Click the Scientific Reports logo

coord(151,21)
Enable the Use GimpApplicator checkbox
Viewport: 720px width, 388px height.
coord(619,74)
◆ ◆ ◆ ◆ ◆ ◆ ◆
### [Written problem]
Copy out the lines above word for word, keeping every character the same.

### [Solution below]
Click the Scientific Reports logo

coord(151,21)
Enable the Use GimpApplicator checkbox
Viewport: 720px width, 388px height.
coord(619,74)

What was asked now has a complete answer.